Германская армия вломилась в Париж, словно таран, и застряла в нем, не в силах двинуться ни туда, ни сюда. Они не могут взять весь Париж целиком и вытеснить противника в чистое поле, потому что французы стоят насмерть. И они не могут оставить его и отойти на рубежи, удобные для обороны, потому что это было бы воспринято в Германии как поражение в войне и, скорее всего, приведет к революционному взрыву, который как минимум сметет монархию. Вильгельм это прекрасно понимает, поэтому приказывает своим солдатам закрепиться в руинах французской столицы и держаться, сколько хватит сил. Но и французам тоже там несладко, потому что к настоящему моменту несколько успешных германских прорывов и «парижская мясорубка» окончательно их обескровили. Только тут я, к сожалению, владею информацией в гораздо меньшем объеме.
– Виктор Сергеевич, вы правы и в отношении немцев, и в отношении французов, – кивнул генерал Потапов. – По данным нашей разведки, германская армия понесла огромные потери и истощена. В некоторых ротах солдат не наскрести и на полноценный взвод. Почти необученные призывники тысяча девятисотого года рождения попадают во фронтовые части и массово гибнут в первом же бою из-за отсутствия опыта и плохого физического состояния. Раненые не успевают долечиться, как их снова бросают во фронтовые части, испытывающие хронический некомплект людского состава.

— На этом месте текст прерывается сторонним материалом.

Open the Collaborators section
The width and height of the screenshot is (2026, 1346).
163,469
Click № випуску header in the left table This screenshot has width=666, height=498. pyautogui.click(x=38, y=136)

Что же касается французов и англичан, то они попытались возместить свои потери за счет солдат, набранных в многочисленных колониях. И если на первых порах это срабатывало, то теперь, когда армии Антанты более чем наполовину состоят из колониальных частей, ситуация с дисциплиной ухудшается с каждым днем, потому что это разноплеменное воинство желает воевать еще меньше, чем европейцы, смертельно уставшие от затяжной войны. Сейчас эта разноязыкая человеческая масса все хуже и хуже подчиняется своим командирам, и все больше и больше – самым низменным инстинктам. Причем на территории самой Британии таких колониальных частей нет. Все они, и британские, и французские, находятся на территории Франции, и от их действий мирное французское население страдает ничуть не меньше, чем от зверств германских гренадер.